State-owned newspaper the Herald said the city of Harare lost US$1.8bn in mineral revenues due to unregulated artisanal mining, smuggling and “externalisation to South Africa and the United Arab Emirates”. It added the nation had the potential to supply up to a fifth of the world’s lithium needs.

Chris Berry, president of commodities advisory firm House Mountain Partners in New York, told the Herald Chinese firms that had made recent lithium investments in Zimbabwe would need to build processing facilities there at a cost of hundreds of millions of dollars so they can export higher value lithium chemicals.

“There is a great deal of capital required to build chemical conversion facilities outside of China, not to mention the two or three-year lead time necessary to actually complete construction and commissioning,” he said.

He added if more countries followed suit, it could have wider implications, such as higher prices for lithium and other raw materials.

Zimbabwe produced 1,200 tonnes of lithium in 2021, making it the sixth-largest miner globally behind Brazil (1,900 tonnes), Argentina (6,200 tonnes), China (14,000 tonnes), Chile (26,000 tonnes) and Australia (55,000 tonnes).

Sinomine Resource Group recently acquired what it claimed is the world’s largest-known lithium deposit in Zimbabwe, the Bikita mine, and has invested more then $200m into expanding it.
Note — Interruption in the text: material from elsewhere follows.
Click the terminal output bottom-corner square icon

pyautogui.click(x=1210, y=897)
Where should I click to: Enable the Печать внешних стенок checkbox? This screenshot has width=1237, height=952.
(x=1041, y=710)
The British Geological Survey published a report in 2021 identifying multiple new potential lithium sources in Zimbabwe, which were either proven to be feasible for development or already in development. It warned however a challenging investment climate meant new developments were not progressing as rapidly as they could.

State media reported Chinese companies Zhejiang Huayou Cobalt, Sinomine Resource Group and Chengxin Lithium Group had acquired lithium projects worth a combined US$679m and begun progress on processing facilities, exempting them from the ban.
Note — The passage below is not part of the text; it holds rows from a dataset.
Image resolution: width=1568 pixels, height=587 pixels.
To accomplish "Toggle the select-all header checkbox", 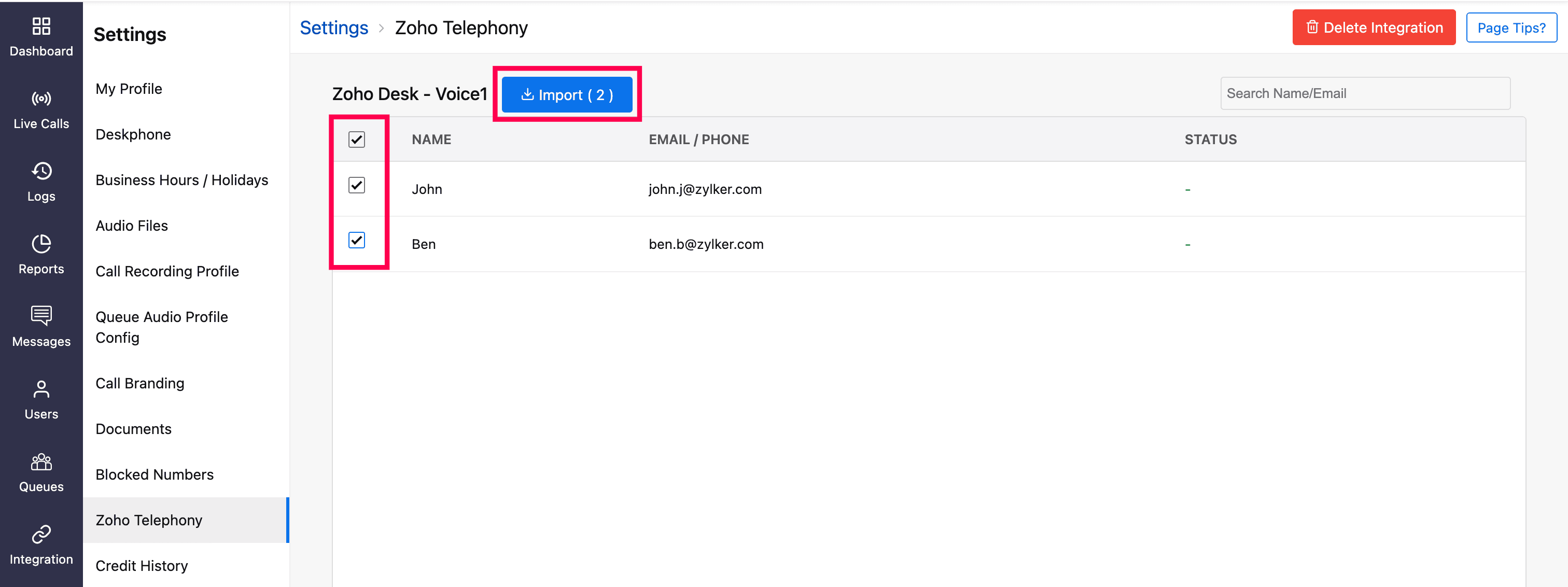I will pyautogui.click(x=357, y=139).
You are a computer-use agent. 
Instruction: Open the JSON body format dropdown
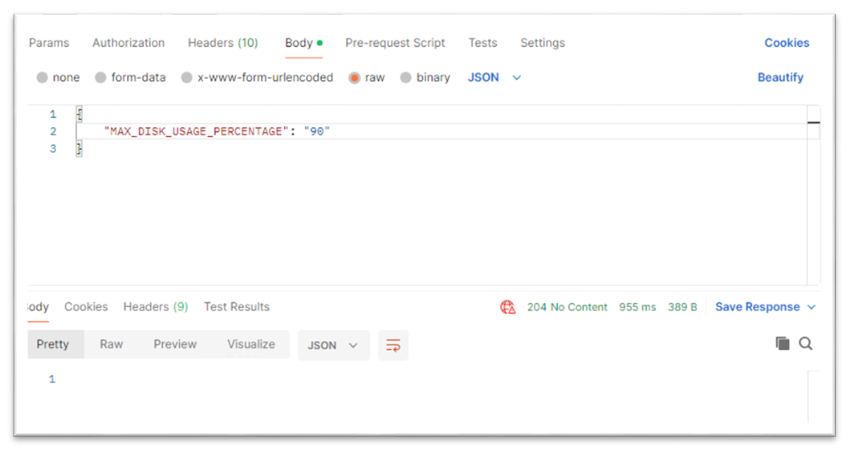click(x=495, y=78)
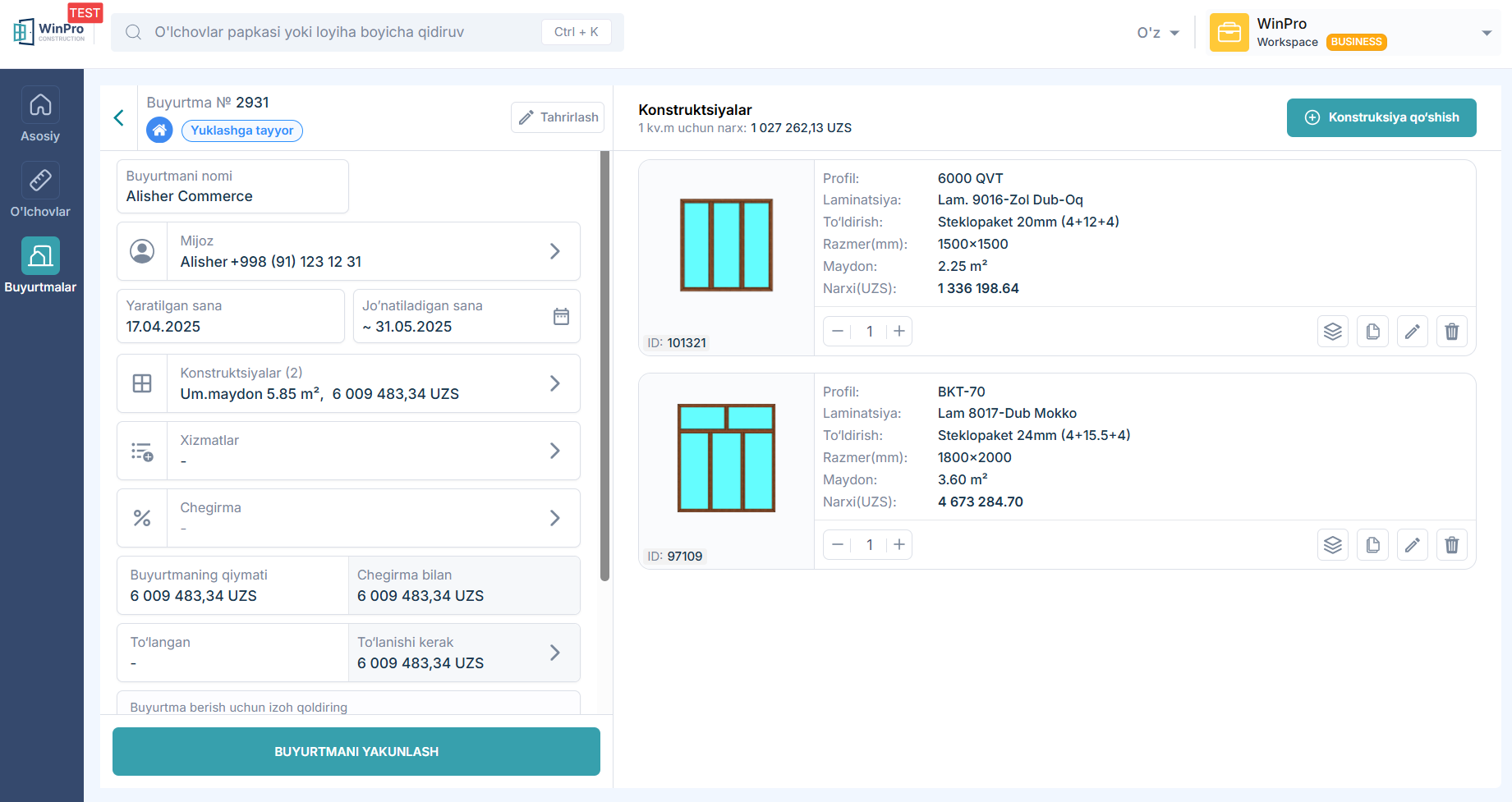
Task: Click the WinPro Construction logo
Action: [50, 32]
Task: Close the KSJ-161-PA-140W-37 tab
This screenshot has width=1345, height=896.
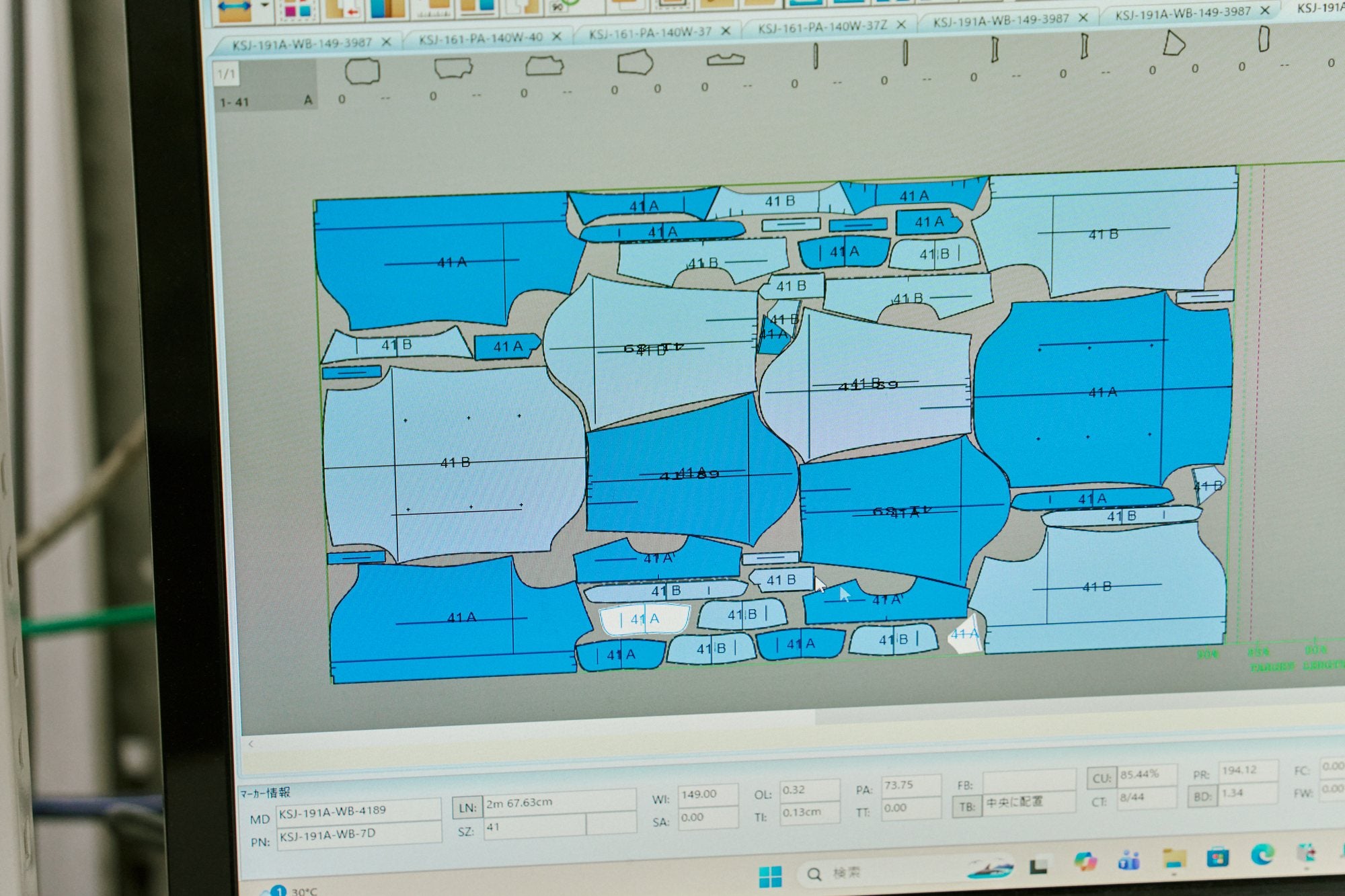Action: coord(726,30)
Archie Mathibela, a Zimbabwe-based communications consultant, wrote early last year the purchase of lithium projects in the country by Chinese companies raised concerns about business regulation.

“Electric vehicles are about to reach a tipping point in market penetration globally, and as a result investment in battery technology and production is rapidly rising,” Mathibela wrote. “Onerous legal requirements are placed on local companies to acquire certain mining concessions, which are skewed towards monopoly capital. 

“Legislative oversight and robust implementation in filling policy gaps are therefore critical… Environmental disasters and negligible financial benefits including through transfer pricing, and other licit and illicit financial leveraging instruments, remain a substantial risk.”